I noticed a piece in the News & Observer today lauding the completion of a “strategic link” in the Raleigh greenway system.  The new link means that the system, which was previously two separate trails, is now all connected, so runners and cyclists can access the whole of the greenway without having to leave it at any point.  It allows for running and cycling longer distances, and it’s another step toward completing what will eventually be a full loop within the system.

And all of that is fine.  The greenway’s improved.  OK.  I don’t doubt any of that.

But here’s my problem.  Nowhere in the report is there any mention of how much this section of greenway cost.  How expensive was this improvement?  What’s the cost of the whole greenway, for that matter?  Nowhere is cost or funding even briefly addressed.

This is symptomatic of how many people tend to think about a whole host of public projects.  There’s a lot of discussion of the benefits, but very little of the costs, as if people don’t realize that all of this public spending – including for the Raleigh greenway – has to come from money collected through taxes.  It’s my money and your money, which the government has said we must pay, and which they have now chosen to spend building a trail.

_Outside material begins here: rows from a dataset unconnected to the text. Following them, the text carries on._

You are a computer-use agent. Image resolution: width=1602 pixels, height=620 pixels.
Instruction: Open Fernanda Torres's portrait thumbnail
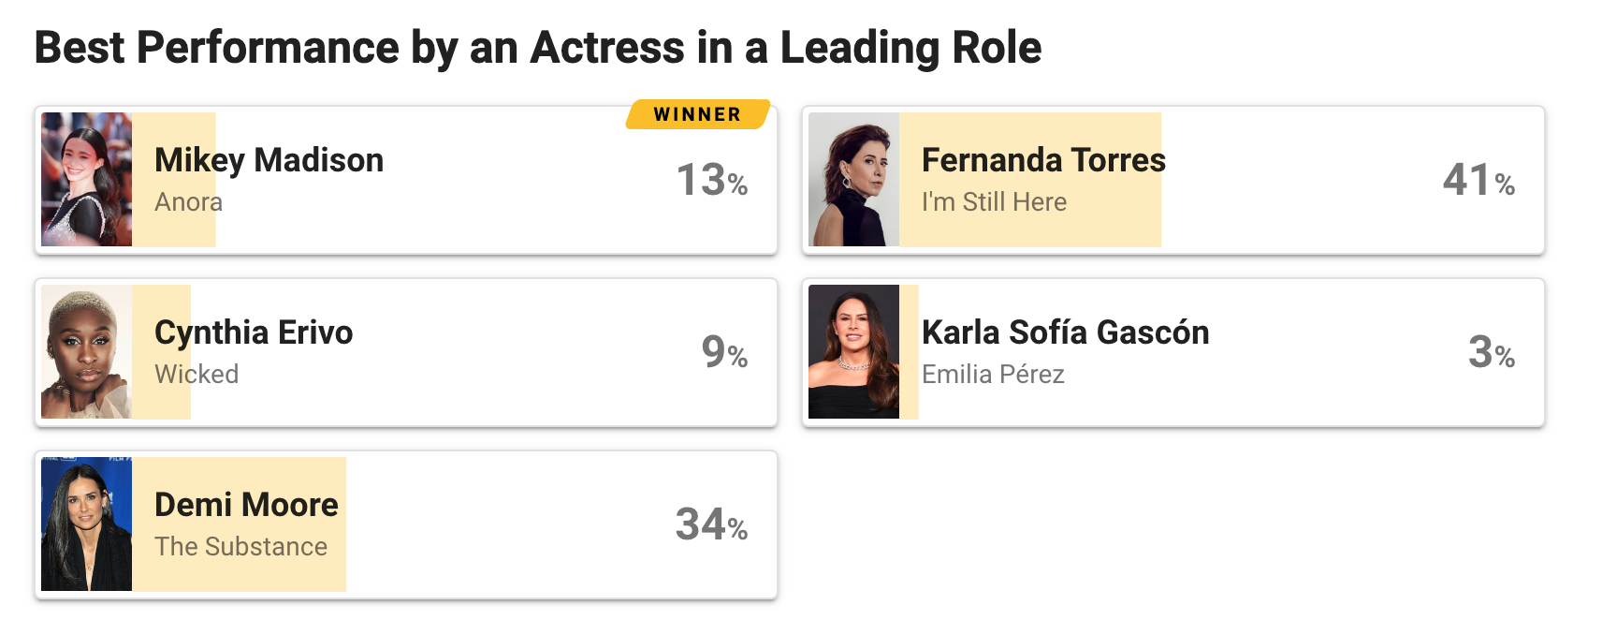(x=853, y=180)
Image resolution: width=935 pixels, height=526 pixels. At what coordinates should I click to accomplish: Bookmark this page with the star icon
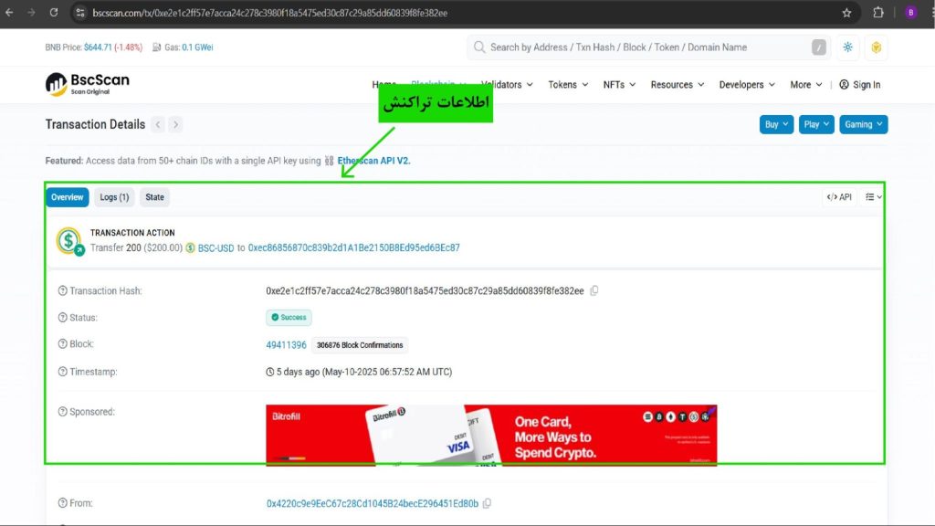846,13
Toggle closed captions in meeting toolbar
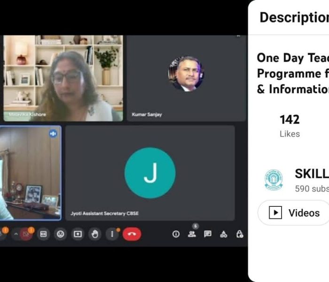Screen dimensions: 329x282 [43, 234]
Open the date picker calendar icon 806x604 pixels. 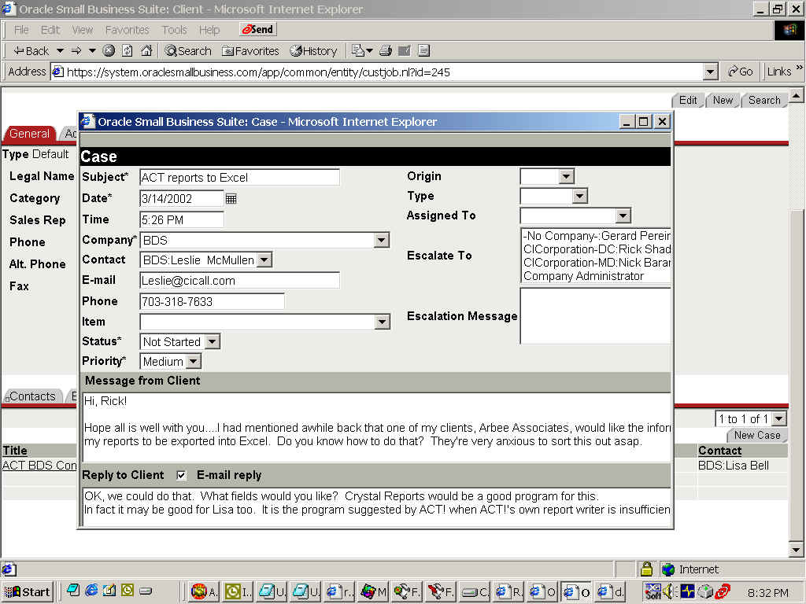[x=231, y=199]

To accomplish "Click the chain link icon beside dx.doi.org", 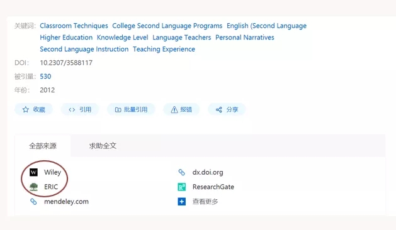I will coord(181,172).
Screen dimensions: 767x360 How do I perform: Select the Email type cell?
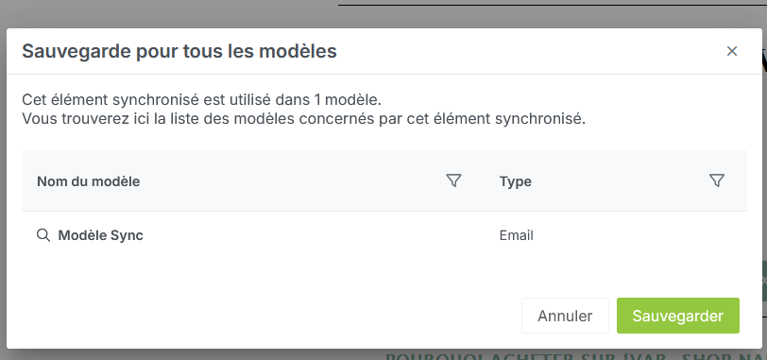(x=516, y=235)
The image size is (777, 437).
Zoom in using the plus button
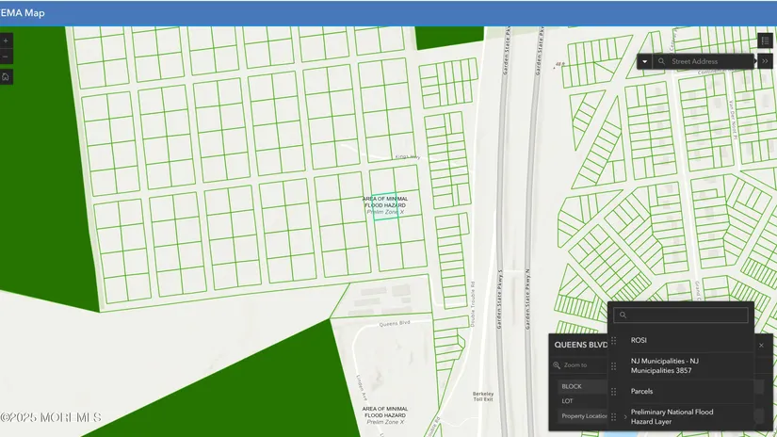click(6, 41)
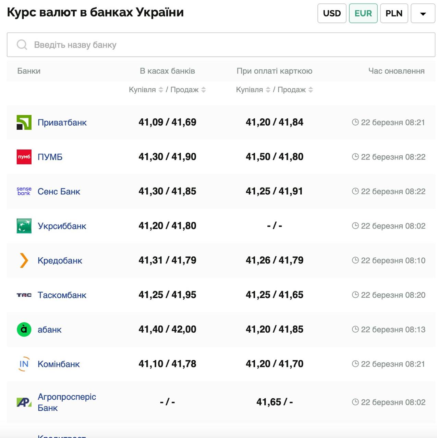Sort by card payment Купівля rate
The image size is (437, 438).
(268, 90)
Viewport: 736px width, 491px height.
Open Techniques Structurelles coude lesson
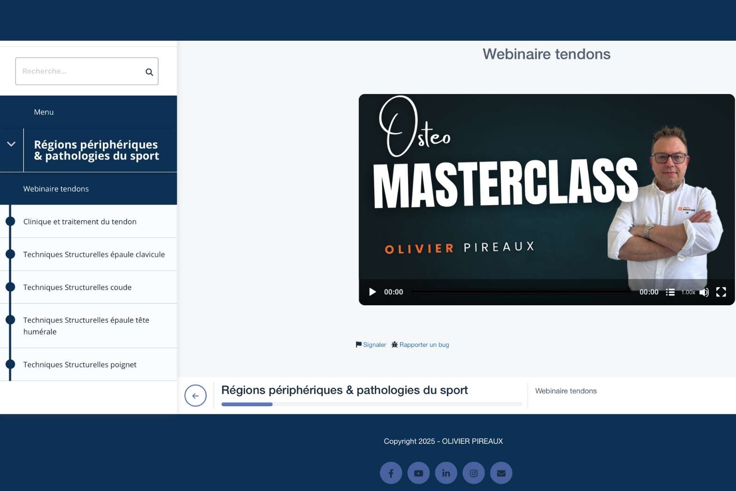pos(77,287)
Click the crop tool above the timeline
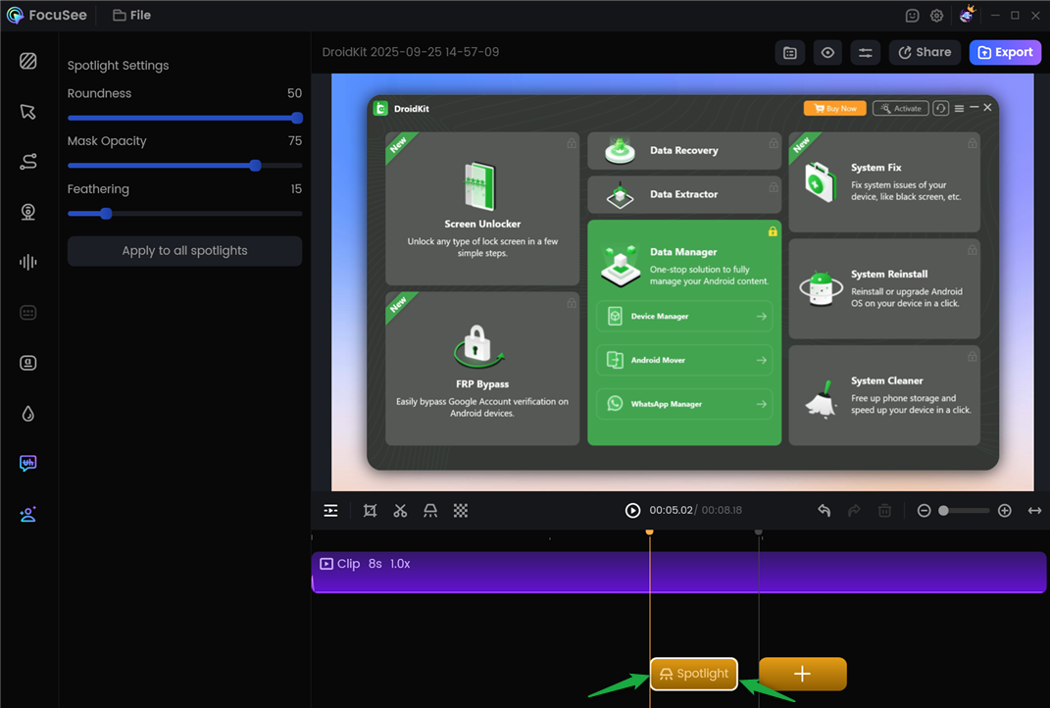Viewport: 1050px width, 708px height. (x=370, y=511)
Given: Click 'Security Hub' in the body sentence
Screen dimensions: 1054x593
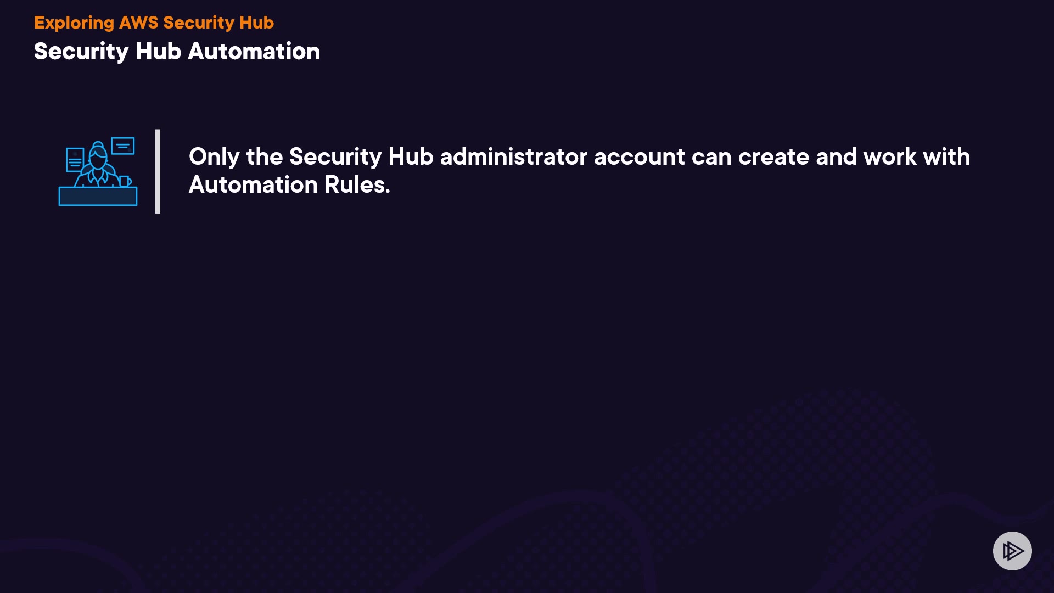Looking at the screenshot, I should pos(361,157).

That may or may not be a good use of taxpayer money, and readers may or may not support it.  That’s not really my issue, though.  My point is that we can’t possibly make a judgement about whether our money is being wisely spent when we don’t even think about it as our money, and when we don’t have any idea how much things cost.  We as taxpayers should be asking those questions about how our dollars are allocated.  And the media would do well to ask those questions, too.